Copy out, word for word, the lines of the entries from the line containing "You are a computer-use" through the end of the entries, leaving out the pictures.

— Extracted data —
↓
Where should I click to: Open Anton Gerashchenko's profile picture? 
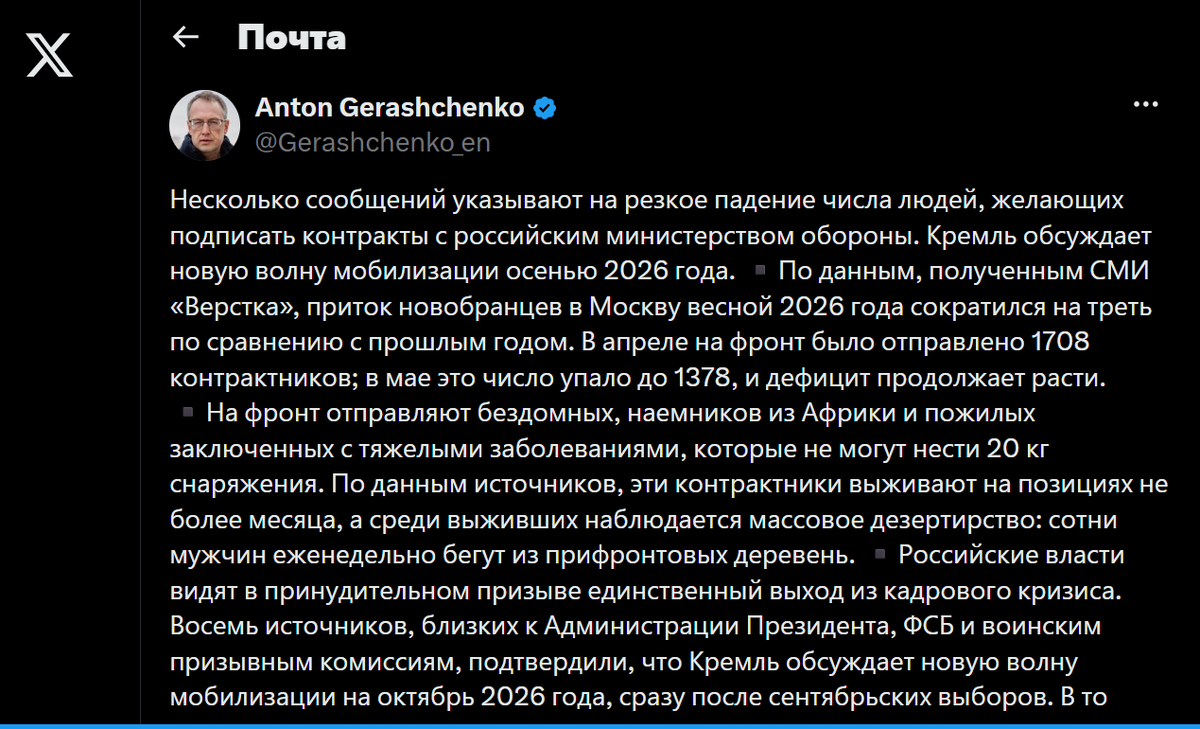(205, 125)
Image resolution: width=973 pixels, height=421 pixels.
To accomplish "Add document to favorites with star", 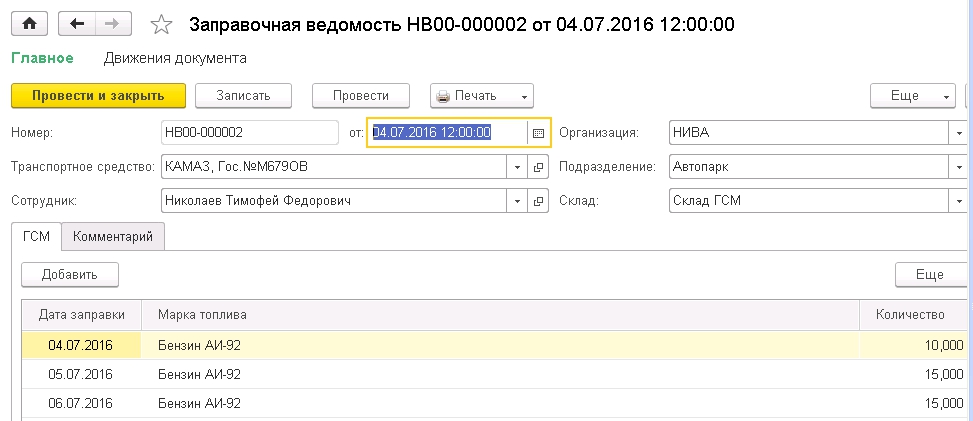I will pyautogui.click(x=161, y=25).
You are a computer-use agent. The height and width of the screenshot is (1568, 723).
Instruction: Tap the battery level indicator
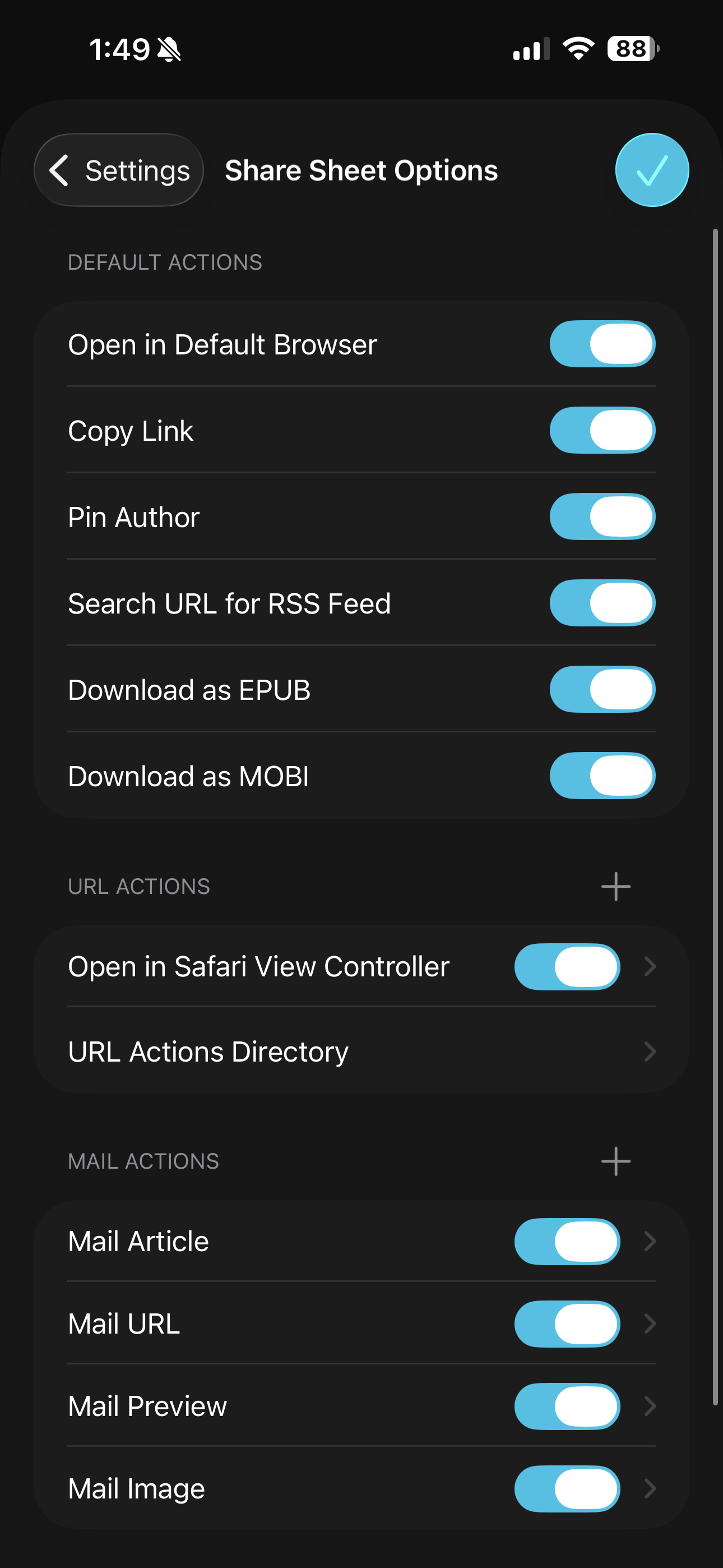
↑
— Solved exercise —
You are a computer-use agent. The height and width of the screenshot is (1568, 723).
Instruction: Tap the battery level indicator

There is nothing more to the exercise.